Les nouvelles technologies pour l’enseignement des mathématiques
Intégration des TICE dans l’enseignement des mathématiques

MathémaTICE, première revue en ligne destinée à promouvoir les TICE à travers l’enseignement des mathématiques.

Itinéraire d’une mathématicienne et enseignante de l’Université Tunis El Manar, le bonheur et les difficultés d’enseigner
Article mis en ligne le 4 juin 2023
dernière modification le 23 août 2023

par Olfa Yemen

Université Tunis El Manar



Quand Patrick Raffinat m’a proposé - quelques semaines après mon intégration au comité de rédaction de Mathématice - de rédiger un article ou je me présenterais en tant que mathématicienne tunisienne et enseignante de mathématiques en cycle préparatoires aux études d’ingénieurs (l’équivalent des CPGE en France), j’ai ressenti un véritable malaise.

En effet, je ne me voyais vraiment pas objet d’un article qui relaterait ma biographie et je n’imaginais pas que mon histoire pourrait intéresser des lectrices et des lecteurs qui cherchent dans Mathématice de nouvelles idées et des méthodes informatiques et pédagogiques innovantes pour améliorer leur enseignement des mathématiques.

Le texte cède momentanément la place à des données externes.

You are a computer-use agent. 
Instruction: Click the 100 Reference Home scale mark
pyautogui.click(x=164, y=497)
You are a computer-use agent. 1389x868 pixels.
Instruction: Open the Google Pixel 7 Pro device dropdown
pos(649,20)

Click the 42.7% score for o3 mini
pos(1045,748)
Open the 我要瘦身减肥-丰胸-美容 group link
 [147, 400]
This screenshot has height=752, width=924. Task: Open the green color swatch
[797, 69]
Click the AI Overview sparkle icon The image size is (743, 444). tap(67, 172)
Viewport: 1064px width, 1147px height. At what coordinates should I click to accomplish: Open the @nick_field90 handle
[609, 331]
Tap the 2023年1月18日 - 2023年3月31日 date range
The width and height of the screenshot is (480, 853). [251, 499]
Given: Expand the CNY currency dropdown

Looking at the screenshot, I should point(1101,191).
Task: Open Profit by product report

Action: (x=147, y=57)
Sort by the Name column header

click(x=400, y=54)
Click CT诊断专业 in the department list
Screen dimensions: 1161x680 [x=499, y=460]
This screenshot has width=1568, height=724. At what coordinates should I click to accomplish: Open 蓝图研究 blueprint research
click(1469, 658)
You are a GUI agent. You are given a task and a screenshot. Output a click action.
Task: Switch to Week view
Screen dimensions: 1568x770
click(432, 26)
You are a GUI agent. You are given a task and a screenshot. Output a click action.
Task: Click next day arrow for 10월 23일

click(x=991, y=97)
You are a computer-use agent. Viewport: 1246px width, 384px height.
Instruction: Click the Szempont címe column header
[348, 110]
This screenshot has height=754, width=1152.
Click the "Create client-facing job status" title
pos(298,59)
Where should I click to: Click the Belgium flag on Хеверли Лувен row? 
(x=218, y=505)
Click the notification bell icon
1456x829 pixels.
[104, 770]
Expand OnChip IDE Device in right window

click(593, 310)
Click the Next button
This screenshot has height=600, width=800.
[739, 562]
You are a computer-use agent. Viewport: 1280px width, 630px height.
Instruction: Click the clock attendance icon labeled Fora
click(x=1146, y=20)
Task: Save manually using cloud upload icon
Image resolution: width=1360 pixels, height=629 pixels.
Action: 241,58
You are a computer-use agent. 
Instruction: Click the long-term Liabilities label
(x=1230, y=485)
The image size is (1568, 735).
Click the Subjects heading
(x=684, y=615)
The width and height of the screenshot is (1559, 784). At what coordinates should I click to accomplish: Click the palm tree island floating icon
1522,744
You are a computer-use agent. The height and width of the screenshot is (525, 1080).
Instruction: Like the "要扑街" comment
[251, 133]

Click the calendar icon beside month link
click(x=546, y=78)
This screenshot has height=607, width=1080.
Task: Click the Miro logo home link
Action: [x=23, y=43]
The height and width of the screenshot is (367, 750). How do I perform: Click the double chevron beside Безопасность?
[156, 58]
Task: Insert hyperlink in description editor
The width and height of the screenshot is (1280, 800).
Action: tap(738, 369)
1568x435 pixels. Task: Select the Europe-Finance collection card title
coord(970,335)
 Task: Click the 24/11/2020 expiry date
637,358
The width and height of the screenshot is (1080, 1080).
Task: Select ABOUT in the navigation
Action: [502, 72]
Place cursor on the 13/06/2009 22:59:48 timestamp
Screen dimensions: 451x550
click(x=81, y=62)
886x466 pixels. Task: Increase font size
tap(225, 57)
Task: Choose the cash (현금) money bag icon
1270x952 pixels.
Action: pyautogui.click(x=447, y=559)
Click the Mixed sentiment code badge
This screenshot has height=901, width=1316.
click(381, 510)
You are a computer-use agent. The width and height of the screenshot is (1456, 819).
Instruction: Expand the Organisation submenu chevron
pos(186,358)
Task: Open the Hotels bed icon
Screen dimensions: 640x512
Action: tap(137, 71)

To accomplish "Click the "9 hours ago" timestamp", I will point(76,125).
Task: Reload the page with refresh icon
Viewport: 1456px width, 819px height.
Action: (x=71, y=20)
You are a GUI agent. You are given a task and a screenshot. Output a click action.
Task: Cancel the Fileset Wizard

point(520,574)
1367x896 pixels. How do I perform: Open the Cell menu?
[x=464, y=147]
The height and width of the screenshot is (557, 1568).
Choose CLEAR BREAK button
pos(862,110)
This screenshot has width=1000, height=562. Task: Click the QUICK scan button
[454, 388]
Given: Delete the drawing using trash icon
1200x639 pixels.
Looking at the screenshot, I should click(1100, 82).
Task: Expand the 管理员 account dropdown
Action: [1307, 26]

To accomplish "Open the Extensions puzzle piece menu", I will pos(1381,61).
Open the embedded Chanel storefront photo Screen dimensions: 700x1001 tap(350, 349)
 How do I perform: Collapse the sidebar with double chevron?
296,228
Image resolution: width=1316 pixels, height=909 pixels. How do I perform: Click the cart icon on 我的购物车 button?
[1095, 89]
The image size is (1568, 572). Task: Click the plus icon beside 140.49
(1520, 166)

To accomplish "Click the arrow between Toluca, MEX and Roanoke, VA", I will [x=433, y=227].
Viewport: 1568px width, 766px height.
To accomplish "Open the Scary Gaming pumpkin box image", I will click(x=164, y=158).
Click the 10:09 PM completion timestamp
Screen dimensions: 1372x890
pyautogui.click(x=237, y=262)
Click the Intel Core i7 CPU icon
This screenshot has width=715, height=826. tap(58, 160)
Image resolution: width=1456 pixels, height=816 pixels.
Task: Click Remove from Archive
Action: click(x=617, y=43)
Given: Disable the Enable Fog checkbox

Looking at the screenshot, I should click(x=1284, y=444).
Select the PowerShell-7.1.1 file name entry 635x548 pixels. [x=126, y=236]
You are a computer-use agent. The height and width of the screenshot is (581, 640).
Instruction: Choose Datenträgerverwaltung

Toutefois quand il m’a expliqué via un échange par mail sa vision de ce numéro 100% féminin et son envie de présenter différents profils de mathématiciennes à travers le monde, il a calmé mes scrupules et j’ai décidé de jouer le jeu !

Et donc, me voici : bonjour, je suis une mathématicienne tunisienne et j’enseigne en classe préparatoire [1]

Le jour où tout a commencé

C’était la fin des années 80. Durant cette période, j’étais une adolescente timide, romantique et qui écrivait de la poésie !!!!!

Fille d’une romancière connue en Tunisie et dans le monde arabe, je me voyais déjà célèbre écrivaine et/ou docteur en psychologie !!!

Bien que première de ma classe, je détestais la plupart des matières scientifiques, sauf les maths … Elles, c’était vraiment autre chose ... Pourtant, le jour où notre professeure d’arabe nous a informé des résultats des débats de nos enseignants durant le conseil de pré-orientation et qu’elle s’est adressée à moi en disant : « Olfa , tu seras bien sûr en section Math-Sciences », une véritable rage m’a envahie. Je n’arrivais pas à comprendre que mon enseignante de littérature puisse « me sacrifier », Moi, pour une carrière scientifique !!

C’était vraiment la vision chez nous à cette époque déjà ancienne (et encore aujourd’hui sans doute) : si tu es bon(ne) en sciences, t’as rien à faire dans une filière littéraire. La section lettres c’était pour les nuls, voire à la rigueur pour les moyens …. et tout ceci me révoltait.

Durant des jours, les discussions avec la famille et les enseignants sur le sujet n’ont pas cessé et je me rappelle très bien aujourd’hui ma dernière « dispute » avec mon prof de math, où je criais du haut de mes quatorze ans et de ma toute petite taille : « Il faut que vous sachiez que si je dois faire la section math - sciences, je ne ferai que des maths à la fac. »

On était à quatre ans du bac et quand il s’est lassé de me répéter que c’était trop tôt pour prendre une décision pareille, il s’est finalement tu en se disant probablement que ce n’était qu’un petit moment de révolte d’une jeune adolescente et que cela me passerait !.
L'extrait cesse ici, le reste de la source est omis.